Sophie shook her head. “But I'm not up on trendy chefs, so I might not recognize the name.”

“Oh, you'll recognize this one, all right. Stella Cummings.”

Sophie's mouth fell open. “Stella Cummings?
The
Stella Cummings? The—”

“Actress, yeah.” Jon looked as if he were enjoying her astonishment.

“Wasn't she—”

“Slashed by a stalker, yeah.” Jon's face turned grim again. “Took her two years and ten surgeries to get over it, and she was badly scarred. She just left Hollywood behind. Got a job slinging hash up north because she'd always loved to cook. I was with her in the diner in a small town when there was an announcement on the news that her stalker had escaped from prison. She'd barely put her life back together. Working as a cook at the diner grounded her, she said. We'd struck up a sort of friendship. We never exchanged names, though I knew who she was. She looks like Stella Cummings, only chopped up and put back together again. She was shaking so hard she could barely breathe. I told her I could take her to a place where she would be safe and she came, and now we can't do without her.”

“So all these refugees streaming into . . . your headquarters are—”

“Eating like kings. Speaking of which”—he lifted a forkful of her zucchini omelet—“Fabulous.”

“Thanks. So you guys set this place up. People came and found refuge with you. Did I get that right?”

“You did. And since the people who came don't want to be found, we keep it hidden. And we'd prepared for the worst case scenario—a siege. We've been working nonstop on our community, and it is almost completely self-sufficient in water, food, and energy. Now Catherine and Elle are setting up a clinic. Refugees are pouring in, but we have the space and huge food reserves, so we're going to be okay. Haven will survive this storm. We just have to make sure as many people survive as possible.”

A howl came from outside. It sounded like an animal cry, but wasn't. Sophie shivered. There might be one safe space left, but it was far away and too late for this city she loved.

Now it was Jon's turn to comfort her. He put down his fork and leaned toward her, arms open. Sophie burrowed there, arms sliding around that broad back, hands pressed flat against the thick muscles of his back

“It'll be okay,” he said softly and kissed her hair.

Yes. Maybe. Sophie's gift was great, but she wasn't going to be able to save the world. All she could hope for was to make it back to this safe community, snugged inside a mountain, and help produce as much vaccine as possible. If they made it. Another howl came from outside, and another. Sounds of animals snarling, fighting.

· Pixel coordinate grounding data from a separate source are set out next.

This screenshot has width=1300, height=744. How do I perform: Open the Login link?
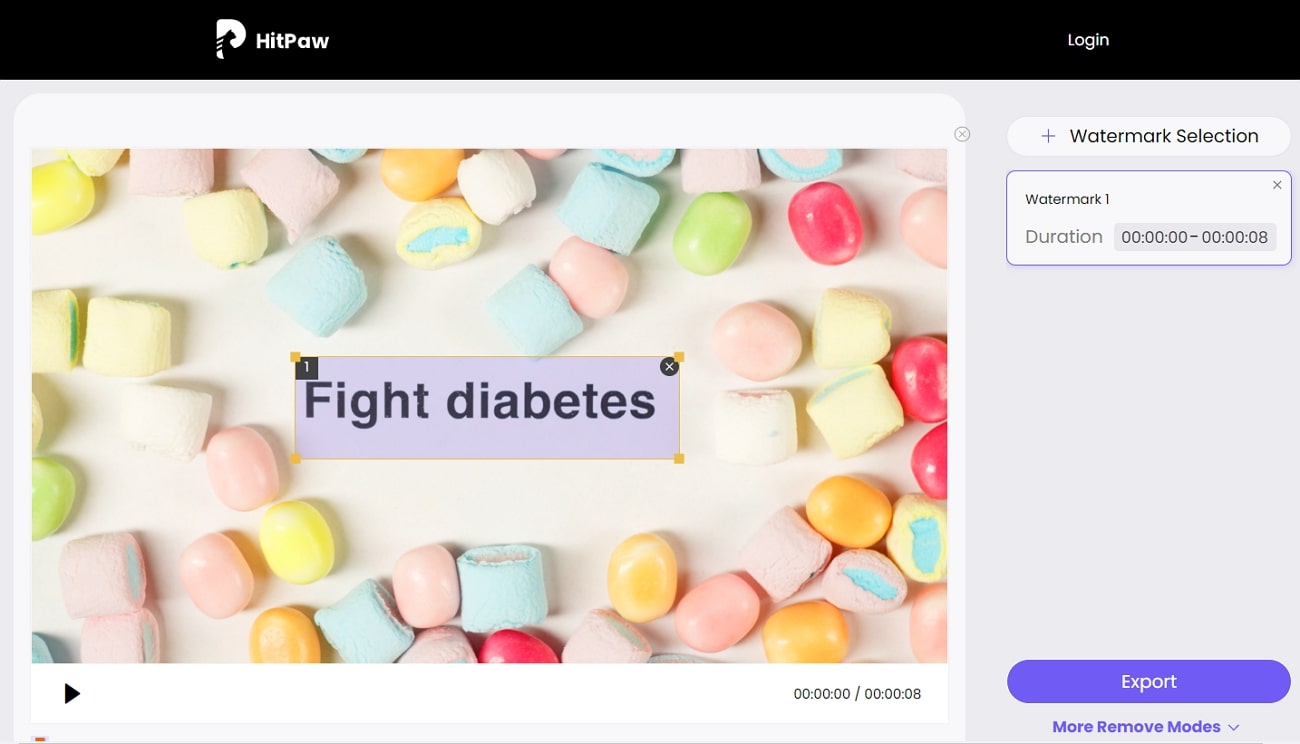coord(1088,40)

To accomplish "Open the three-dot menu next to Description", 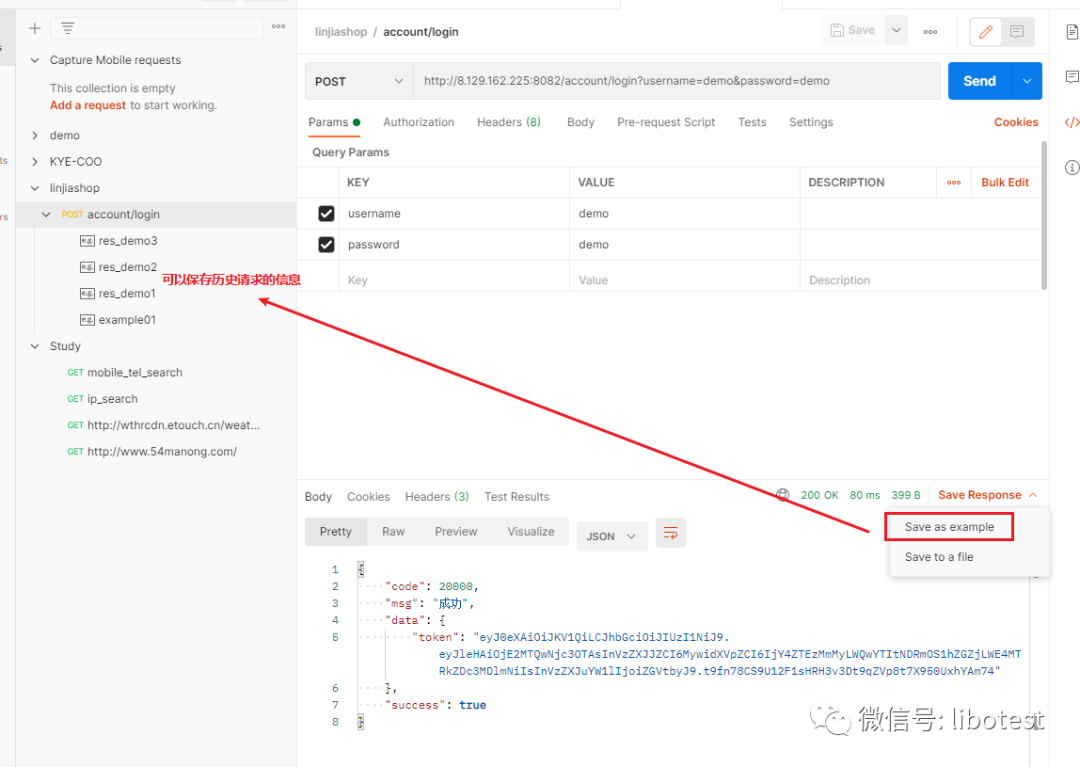I will pos(954,182).
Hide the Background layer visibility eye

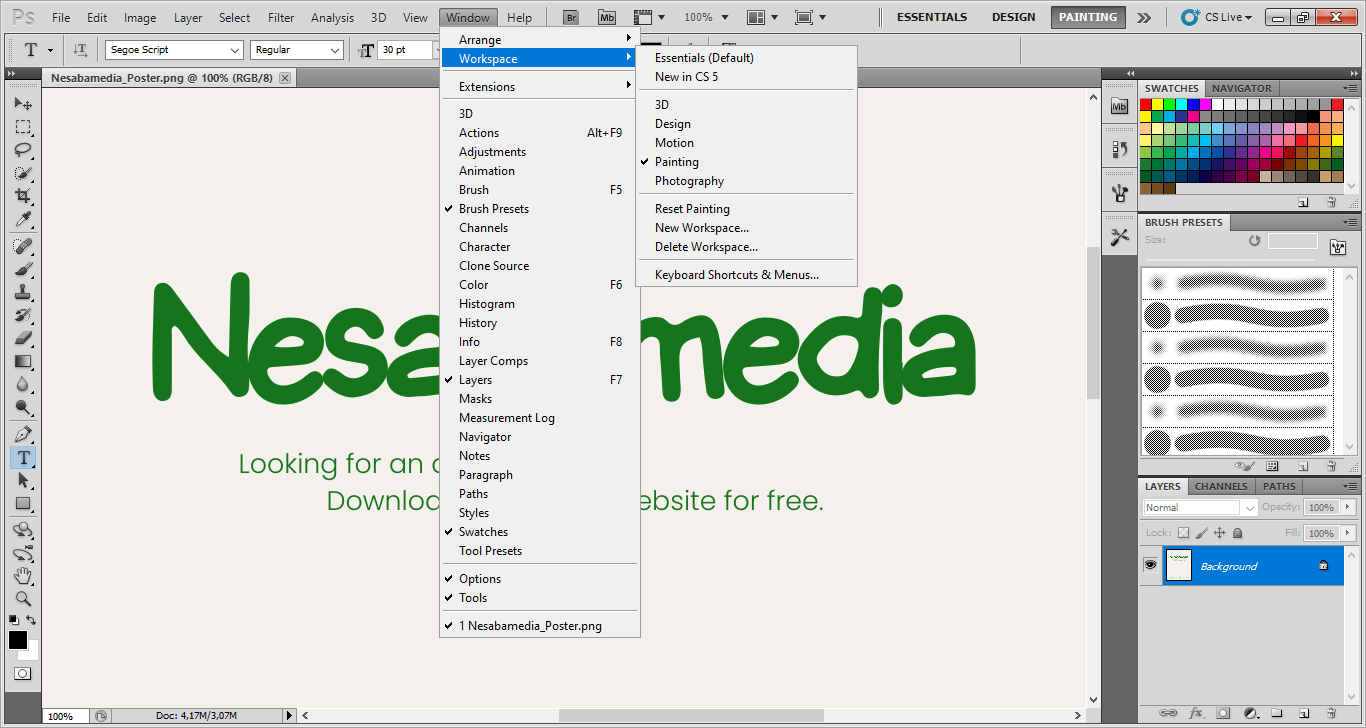pos(1150,566)
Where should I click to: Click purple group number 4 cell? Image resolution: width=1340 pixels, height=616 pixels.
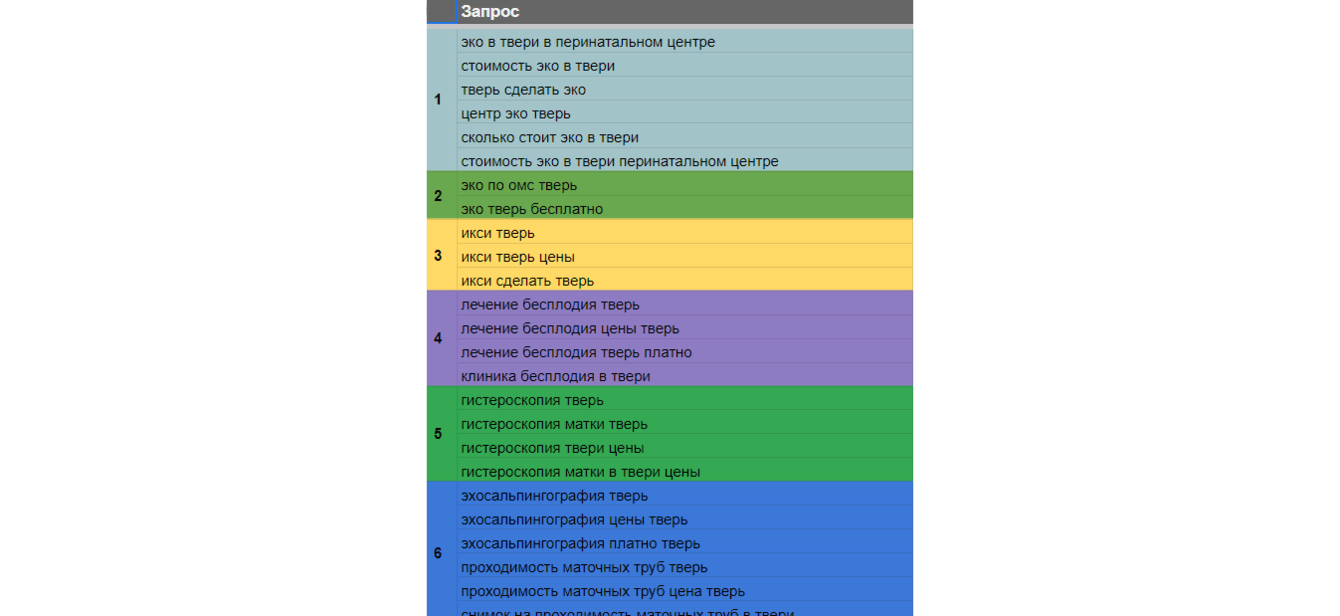point(438,339)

Only they weren't animals.

They were people.

She buried her head against Jon's shoulder. His arms tightened around her.

“Take me to bed, Jon,” she whispered against his shoulder, eyes closed tight.

He stood so quickly his chair tipped over to the floor. He picked her up and carried her away—away from the terrible noises.

Mount Blue

Haven

His cane slammed to the floor, crossing right in front of two of the most beautiful female legs on planet Earth. The woman's eyes looked at the cane running obliquely in front of her, following it up to his hand, then going all the way up to his face.